── INPUT DATA ──

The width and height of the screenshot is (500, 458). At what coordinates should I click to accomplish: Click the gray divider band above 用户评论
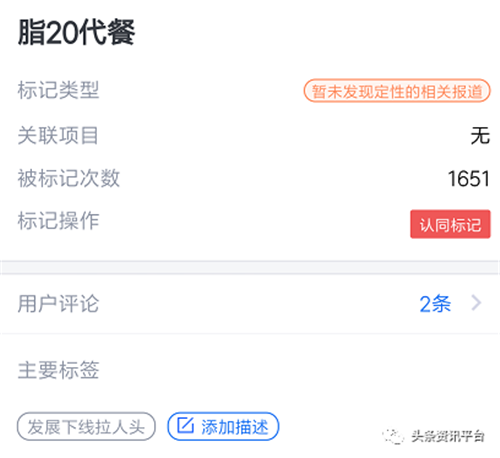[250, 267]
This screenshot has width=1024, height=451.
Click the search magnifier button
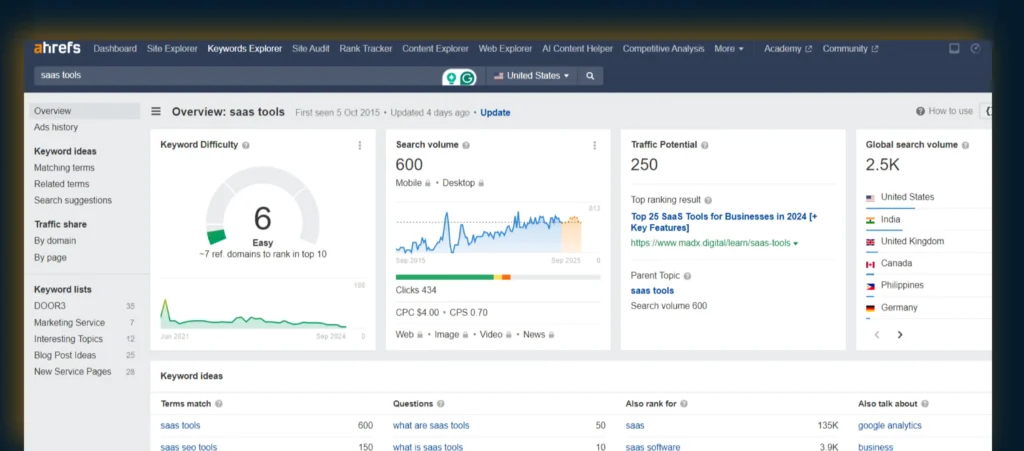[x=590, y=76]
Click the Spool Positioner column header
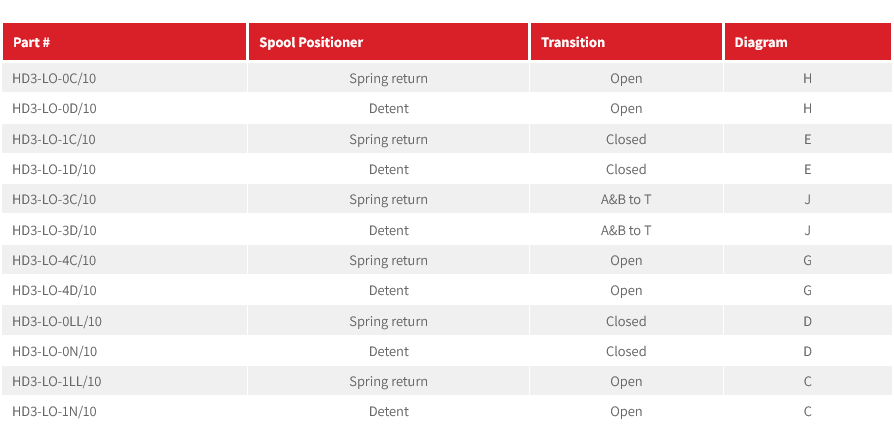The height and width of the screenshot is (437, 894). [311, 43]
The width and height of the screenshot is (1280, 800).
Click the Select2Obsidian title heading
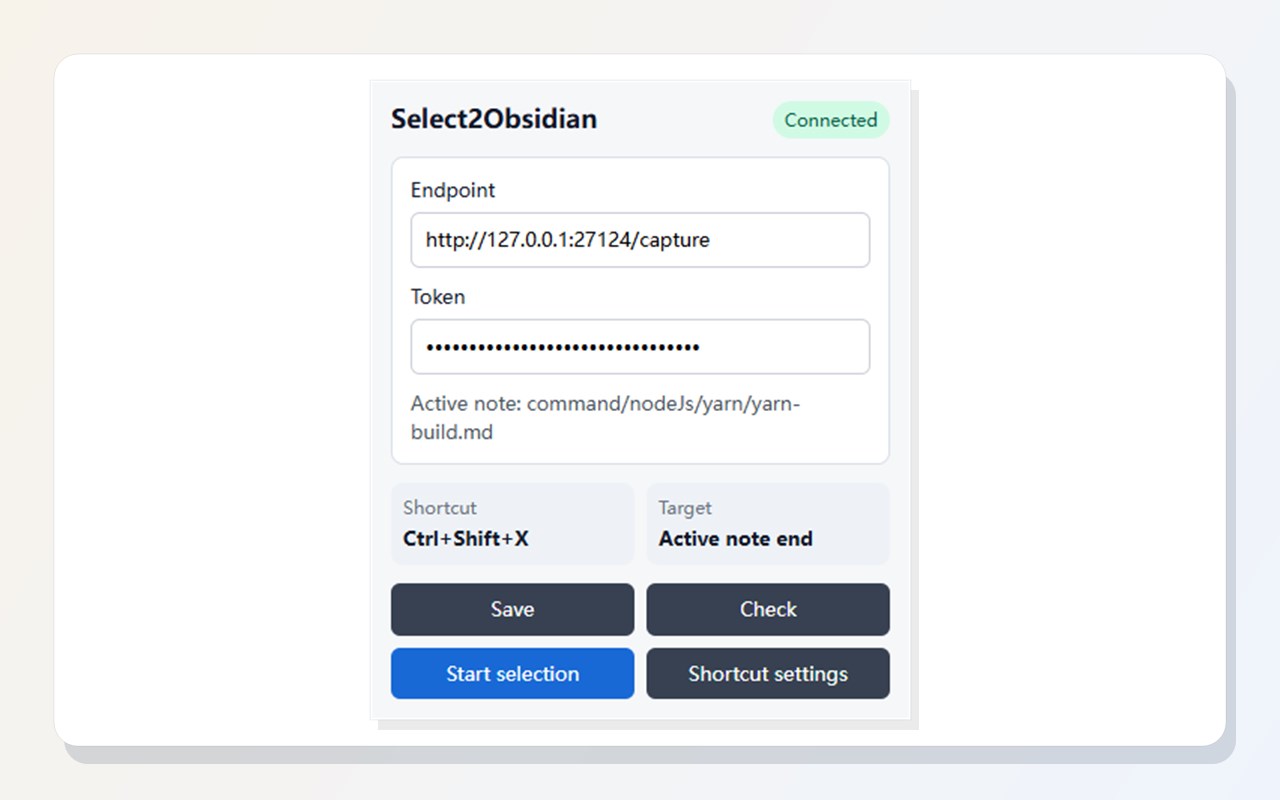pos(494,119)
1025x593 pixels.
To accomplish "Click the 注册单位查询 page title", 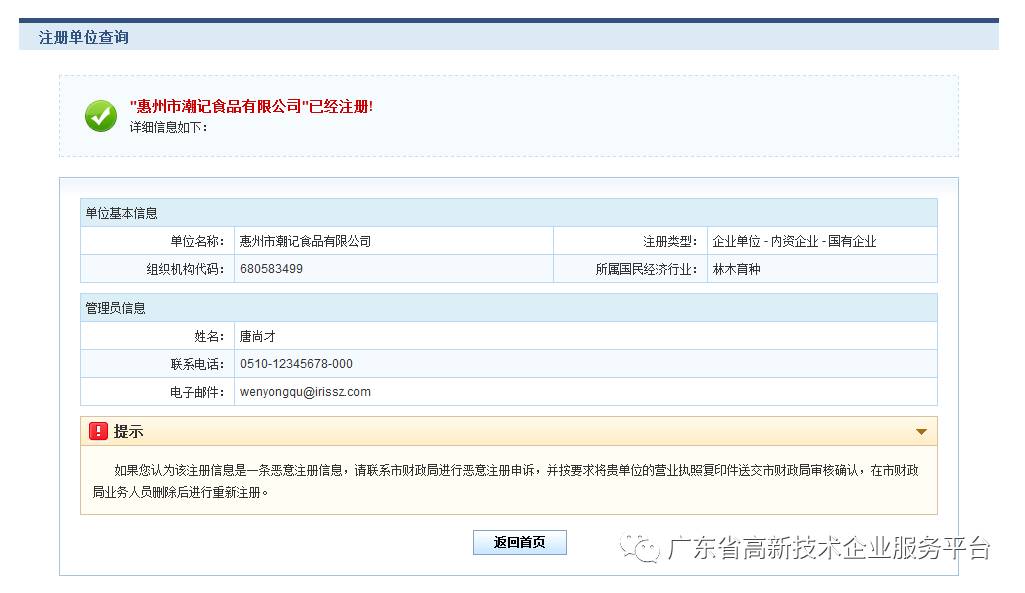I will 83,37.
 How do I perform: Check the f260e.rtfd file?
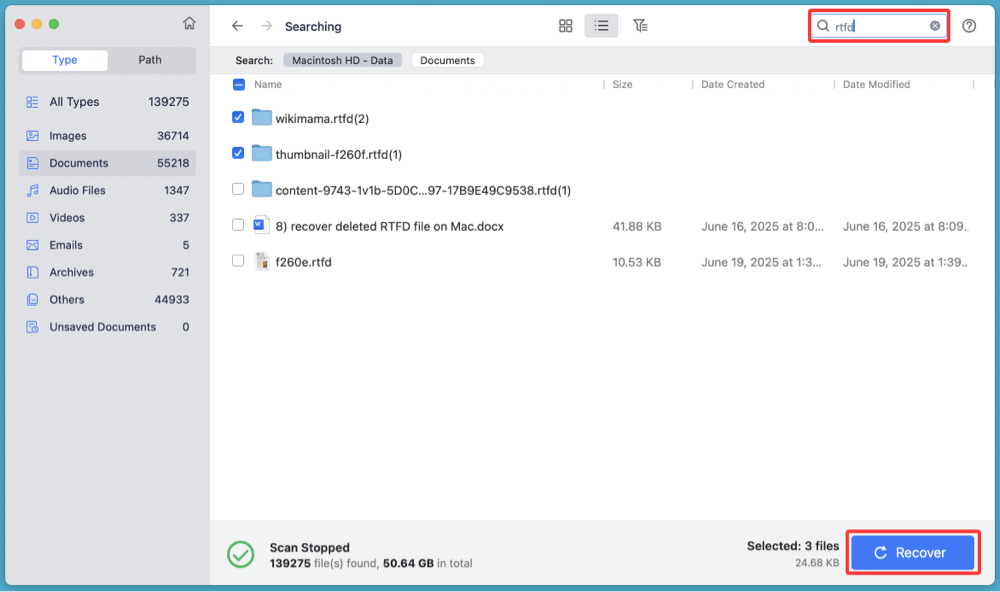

───

• ABOUT THIS EXERCISE: The answer must be the lines of the entries above, written out exactly from the first through the one with "1025x593 pixels.", and no pictures.

• REPLY:
The width and height of the screenshot is (500, 458). At what coordinates should I click to accomplish: Click the gray divider band above 用户评论
[250, 267]
This screenshot has width=1024, height=451.
Click the search magnifier button
[x=590, y=76]
Click the Spool Positioner column header
The height and width of the screenshot is (437, 894). [311, 43]
The width and height of the screenshot is (1280, 800).
Click the Select2Obsidian title heading
pos(494,119)
1025x593 pixels.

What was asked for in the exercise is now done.